A, ROC curves illustrating the accuracy of using the virus gene expression signature to classify infected samples from non-infected samples. Plots on the left depict the signature’s performance in training data while plots on the right depict the signature’s performance in test datasets. Gray lines and numbers in parentheses in the left plots indicate the 95% bootstrap confidence intervals of the ROC curves and their respective AUCs. From top to bottom, test datasets were obtained from GEO under accession numbers GSE40774, GSE49288, and GSE62232. B, Heatmap of AUCs for signatures trained in one tissue type (columns) and applied to another (rows). To show contrast, all AUCs < 0.5 were trimmed to 0.5. C, Boxplots depicting the weight of the gene MKI67 (black diamond), CD274 (large black circle) and the weight distribution of genes comprising the ESTIMATE immune gene expression signature (boxes). Dotted lines at 0.13 indicate threshold at which weights correspond to P < 0.05. Each box spans quartiles with the lines representing the median signature weight in each group. Whiskers represent absolute range excluding outliers. All outliers were included in the plot.

Figure 5:. Association between the virus infection gene expression signature and survival of head and neck cancer and bladder patients.

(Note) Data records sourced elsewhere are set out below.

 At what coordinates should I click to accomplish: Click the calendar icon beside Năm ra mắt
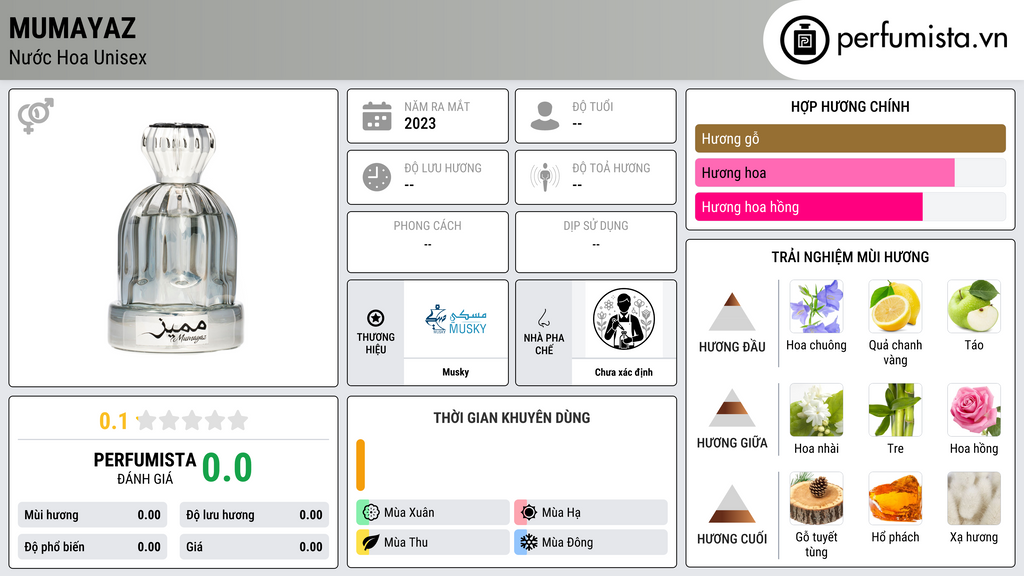[377, 116]
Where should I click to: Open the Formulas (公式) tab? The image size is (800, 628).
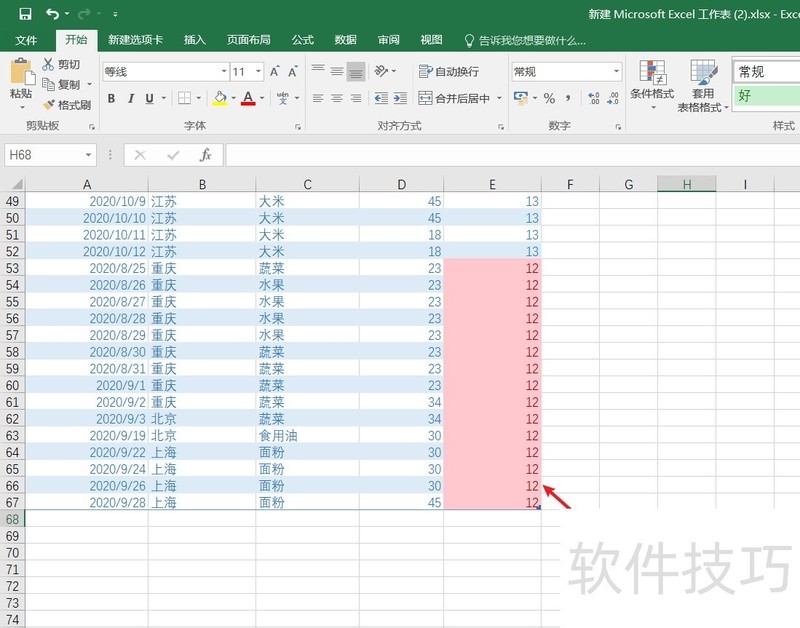pyautogui.click(x=302, y=40)
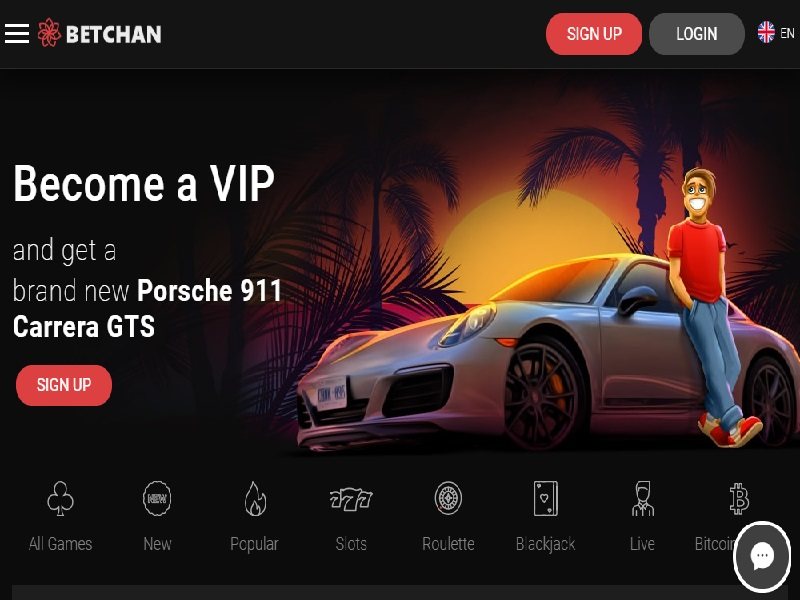This screenshot has width=800, height=600.
Task: Select the Roulette wheel icon
Action: click(448, 498)
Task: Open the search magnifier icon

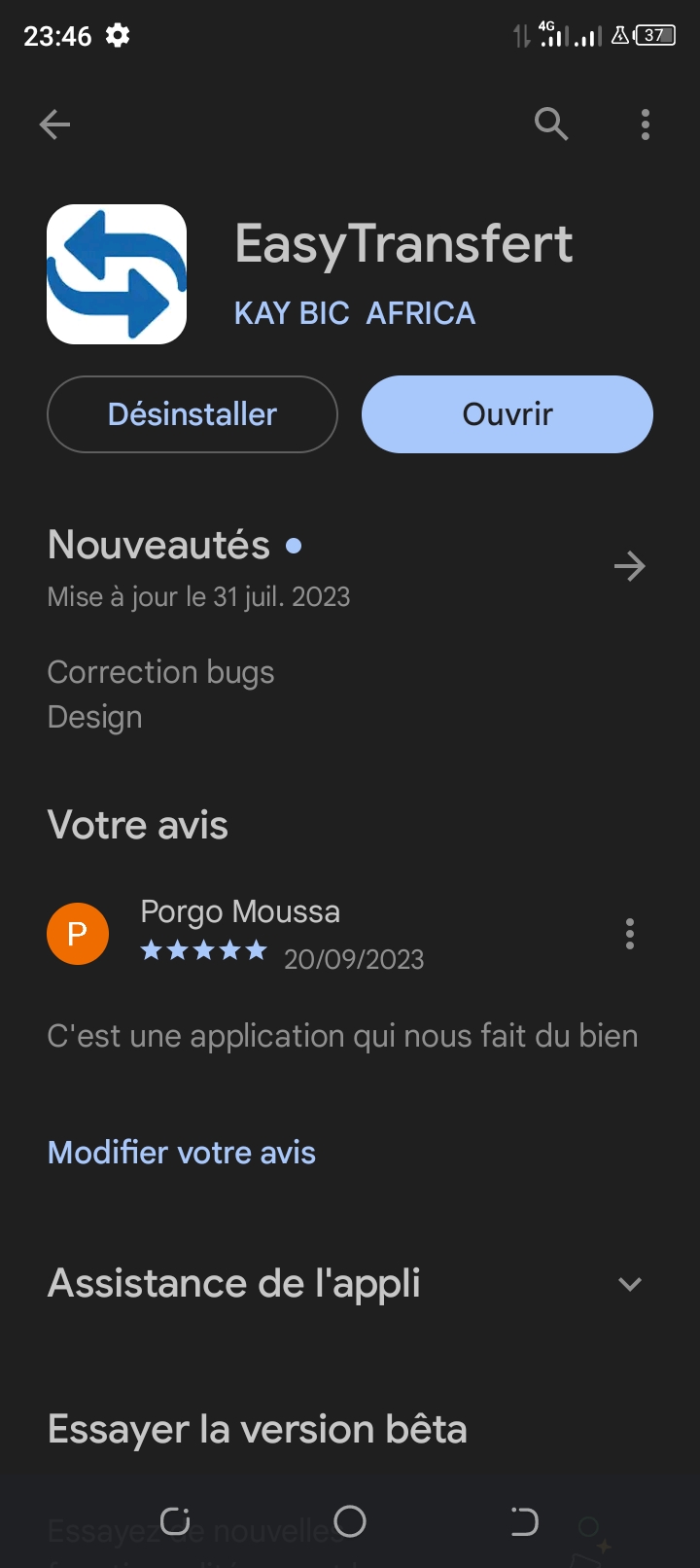Action: 550,125
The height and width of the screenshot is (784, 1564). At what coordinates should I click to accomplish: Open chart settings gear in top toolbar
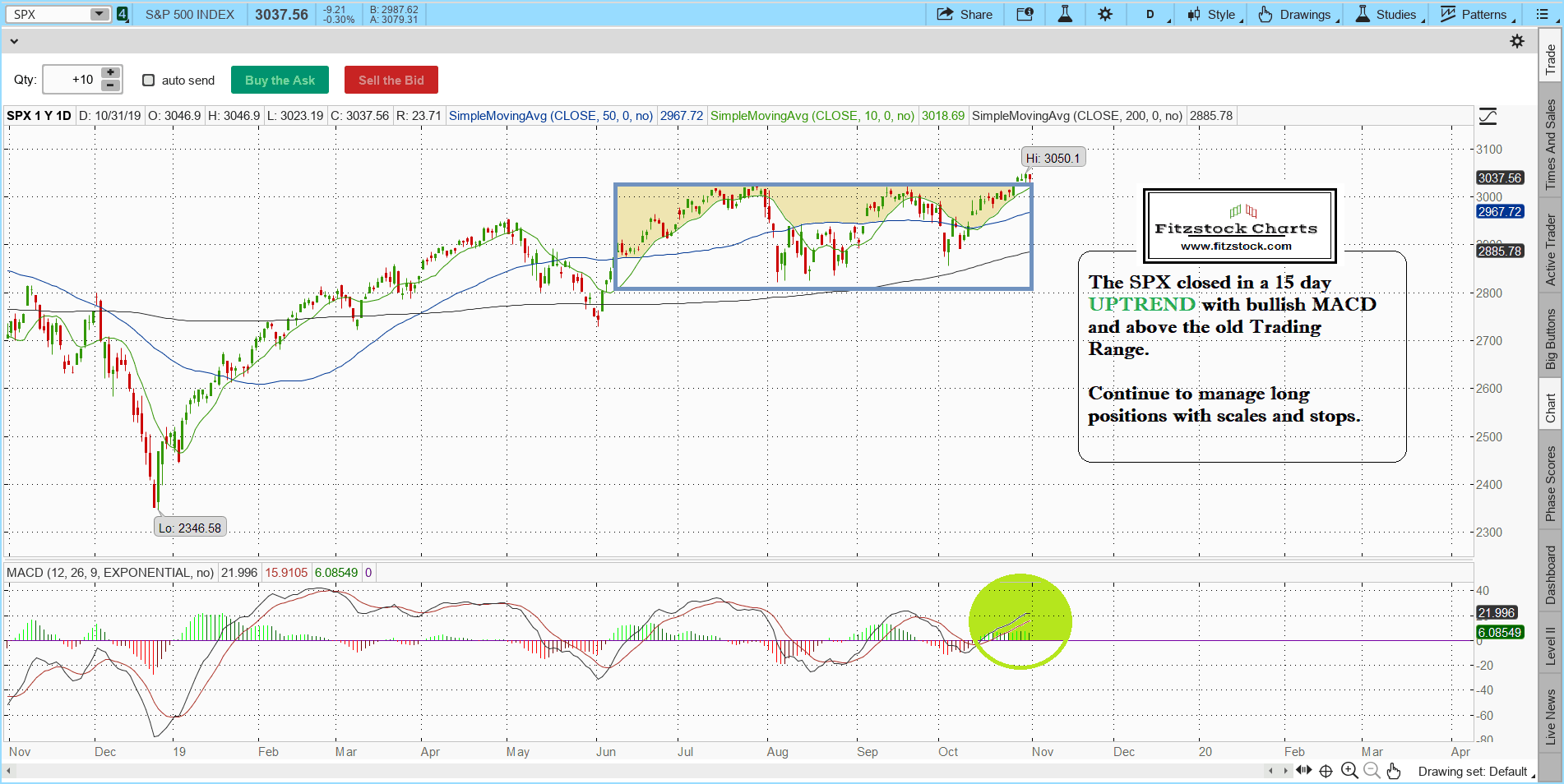coord(1105,14)
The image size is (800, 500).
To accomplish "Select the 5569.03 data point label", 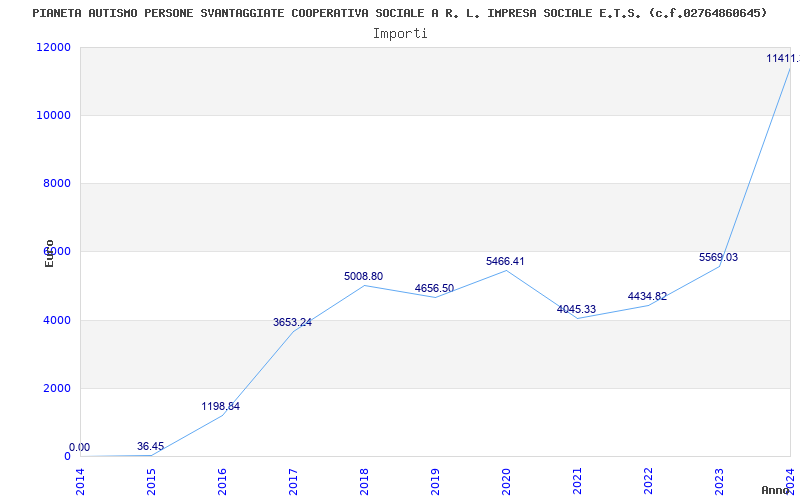I will (718, 258).
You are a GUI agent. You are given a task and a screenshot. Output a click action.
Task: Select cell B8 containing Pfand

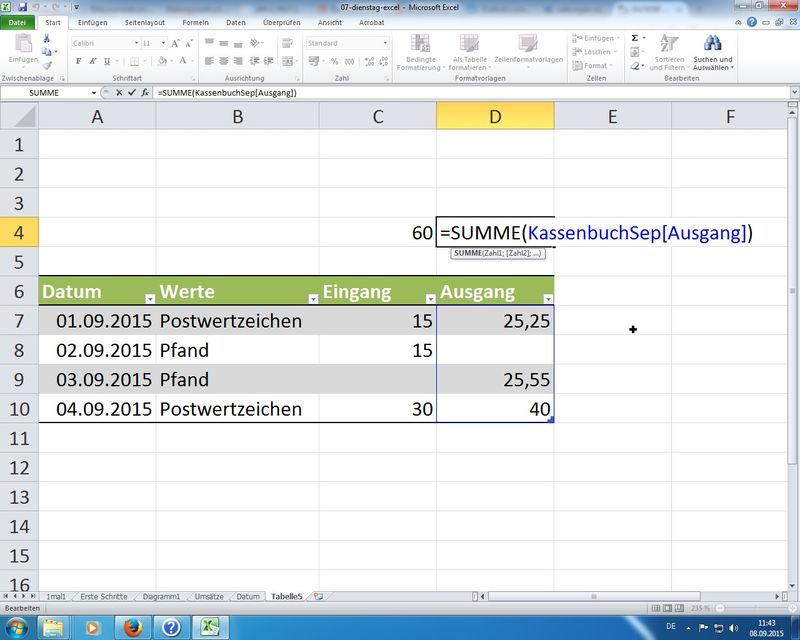click(x=238, y=351)
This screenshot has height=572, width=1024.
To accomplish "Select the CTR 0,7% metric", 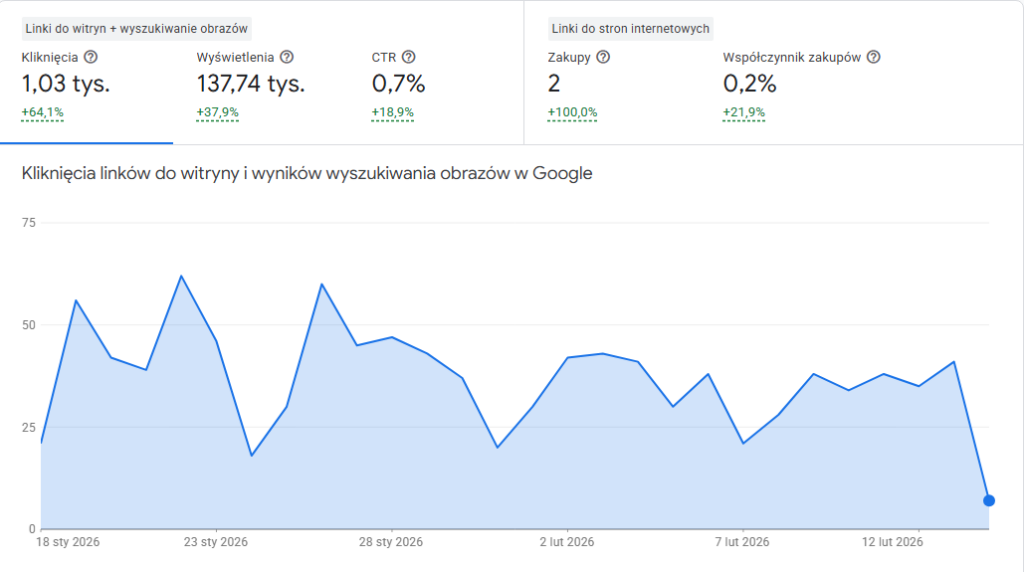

A, Kaplan-Meier plot depicting the survival probability over five years for samples with high (red) and low (blue) virus infection signature scores in the Thurlow et al head and neck cancer dataset. B, Boxplots depicting the difference in MKI67 expression (left) and ESTIMATE immune score (right) between signature low and signature high samples in the Thurlow et al dataset. C, Kaplan-Meier plot depicting the survival probability over five years for samples with high (red) and low (blue) virus infection signature scores in the Kim et al bladder cancer dataset. D, Boxplots depicting the difference in MKI67 expression (left) and ESTIMATE immune score (right) between signature low and signature high samples in the Kim et al dataset. For all Kaplan-Meier plots, samples were stratified into high and low groups using the median virus infection score. P-values were calculated using the log-rank test and indicate difference between the survival distributions of the full dataset. Vertical hash marks indicate censored data. In all boxplots, boxes span quartiles with the lines representing the median expression or score for each group. Whiskers represent absolute range excluding outliers. All outliers were included in the plot. P-values were calculated using the Wilcoxon sum-rank test.